▶ _課題 1_
廓噺をめぐる本文から、「いずれも捏造だそうで困ったもんだ。」で始まり「うちの子は小学生の頃から随分廓噺を聴いている。」まで続く部分を書き写すこと。

══════

廓噺について(吉原遊郭に思う)

鬼滅の刃のアニメ新作が「吉原遊郭編」だというので、一部で物議をかもしているとか、いないとか。
子供に説明できないからやめてくれだなんて。
たぶん実際は、大して物議はかもしていないのだろう。
昨年はデイリースポーツが「サザエさん」を勝手に炎上させ、そしてつい最近もFLASHが、浜辺美波の踊る「d払い」CMを炎上させた。
いずれも捏造だそうで困ったもんだ。
最近軽いニュースがYahoo!に載ると、ヤフーコメントに、内容にとどまらず構成から目的から取り上げ角度から全部について批評が入る。
私は結構、面白い文化だなと思っています。
メディアも火のないところに火をつけて回っているようでは先がない。法人が運営するブログだと思えばだいたい合っていると思う。

うちの子は小学生の頃から随分廓噺を聴いている。
親に無理やり連れてこられたのでないことは、袖から見ていればわかるのだろう。掛けてみたくなるみたい。
私が出かける準備していたら、こやつは「吉原行くの?」なんて訊きやがった。行かねえよ。

さて、さして騒がれてはいなさそうなネタに、今日はあえて乗っかってみる。
黙っている人の中に、すでに滅びた遊郭を不快に思う人が間違いなくいることまでは、容易に想像がつくからである。
コンビニから撤去されたエロ本みたいなもんだ。あれが吉原に匹敵する文化だったかどうかは別にして。

直接、吉原遊郭を知っている人など、もはや極めて少ない。
落語のマクラにおいて、よく聴くセリフ。
「昭和33年3月31日をもって吉原遊郭がなくなりまして。親の命日は忘れても、この日は忘れない」
とはいいつつ、西暦でいうと1958年。63年経っている。
三遊亭小遊三、五街道雲助といった師匠など、70代前半の噺家だって、子供だったから知らないのだ。
遊郭に限らず、江戸時代の風俗なんか直接知る人はいない。知らないから、体験していないから描けないなんてことはない。

前述の「親の命日は」の後にさらに付け加えたりする。
「なんとか言う社会党のおばさんが、『あんなものは要りません』と言って潰してしまった。そりゃ、てめえはババアだからいらねえんだ」
現代では怖いセリフだ。
これからは、「わきまえない」女性が増えていくから、落語の伝統だってアンタッチャブルじゃない。

歴史は歴史。遊郭は実際にあったもの。
だが歴史のどの部分を好むか、これもまた、人それぞれ。
遊郭のような歴史の暗部(と思う人もいる)には目を向けたくないかもしれない。
落語は好きだが、廓噺がどうも・・・という女性も。
親に売られたかわいそうな女郎たちを物色する男たち、なんて気持ちが悪いんでしょう。

══════

▶ _課題 2_
下の記録のうち、「Expand 显示详情 result details」を含む行で始まり「Action: point(982,199)」を含む行まで続く各行を、両端の行も含めて一字一句違えずに繰り返すこと。

══════

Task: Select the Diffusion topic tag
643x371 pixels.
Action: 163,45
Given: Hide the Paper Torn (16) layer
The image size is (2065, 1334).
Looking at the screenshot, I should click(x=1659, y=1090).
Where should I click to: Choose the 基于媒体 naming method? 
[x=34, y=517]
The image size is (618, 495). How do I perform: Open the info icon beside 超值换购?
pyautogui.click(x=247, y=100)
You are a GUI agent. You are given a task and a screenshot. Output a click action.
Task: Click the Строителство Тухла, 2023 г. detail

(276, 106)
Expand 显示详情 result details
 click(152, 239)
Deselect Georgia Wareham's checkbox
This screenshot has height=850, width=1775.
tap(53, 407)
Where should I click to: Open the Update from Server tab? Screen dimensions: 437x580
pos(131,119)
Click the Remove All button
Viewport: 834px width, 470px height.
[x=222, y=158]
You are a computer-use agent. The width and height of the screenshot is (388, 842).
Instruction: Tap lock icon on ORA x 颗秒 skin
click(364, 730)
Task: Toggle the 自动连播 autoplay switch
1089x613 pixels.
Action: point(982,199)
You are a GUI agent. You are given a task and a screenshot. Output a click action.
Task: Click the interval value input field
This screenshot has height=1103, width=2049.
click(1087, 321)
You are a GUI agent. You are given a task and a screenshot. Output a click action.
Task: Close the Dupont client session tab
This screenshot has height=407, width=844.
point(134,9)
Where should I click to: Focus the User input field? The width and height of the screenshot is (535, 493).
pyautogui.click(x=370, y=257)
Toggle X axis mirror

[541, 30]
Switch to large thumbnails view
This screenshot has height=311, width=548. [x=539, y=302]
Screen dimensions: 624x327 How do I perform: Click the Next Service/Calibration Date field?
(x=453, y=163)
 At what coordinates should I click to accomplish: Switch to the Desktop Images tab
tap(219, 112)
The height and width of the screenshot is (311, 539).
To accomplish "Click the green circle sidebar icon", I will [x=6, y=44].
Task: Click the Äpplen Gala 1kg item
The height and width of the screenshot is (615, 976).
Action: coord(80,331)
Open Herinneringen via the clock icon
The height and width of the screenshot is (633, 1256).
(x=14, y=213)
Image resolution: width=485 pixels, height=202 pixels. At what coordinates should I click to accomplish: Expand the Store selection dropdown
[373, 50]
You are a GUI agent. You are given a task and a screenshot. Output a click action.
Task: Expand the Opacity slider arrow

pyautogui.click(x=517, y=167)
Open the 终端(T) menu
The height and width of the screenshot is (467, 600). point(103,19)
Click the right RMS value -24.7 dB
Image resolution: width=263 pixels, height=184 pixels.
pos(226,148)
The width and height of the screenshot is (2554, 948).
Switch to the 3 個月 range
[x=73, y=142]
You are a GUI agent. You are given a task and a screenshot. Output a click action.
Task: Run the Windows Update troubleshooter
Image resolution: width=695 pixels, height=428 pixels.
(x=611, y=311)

══════

▶ _解答例 1_
いずれも捏造だそうで困ったもんだ。
最近軽いニュースがYahoo!に載ると、ヤフーコメントに、内容にとどまらず構成から目的から取り上げ角度から全部について批評が入る。
私は結構、面白い文化だなと思っています。
メディアも火のないところに火をつけて回っているようでは先がない。法人が運営するブログだと思えばだいたい合っていると思う。

うちの子は小学生の頃から随分廓噺を聴いている。

▶ _解答例 2_
Expand 显示详情 result details
 click(152, 239)
Deselect Georgia Wareham's checkbox
This screenshot has height=850, width=1775.
tap(53, 407)
Where should I click to: Open the Update from Server tab? Screen dimensions: 437x580
pos(131,119)
Click the Remove All button
Viewport: 834px width, 470px height.
[x=222, y=158]
You are a computer-use agent. The width and height of the screenshot is (388, 842).
Instruction: Tap lock icon on ORA x 颗秒 skin
click(364, 730)
Task: Toggle the 自动连播 autoplay switch
1089x613 pixels.
Action: point(982,199)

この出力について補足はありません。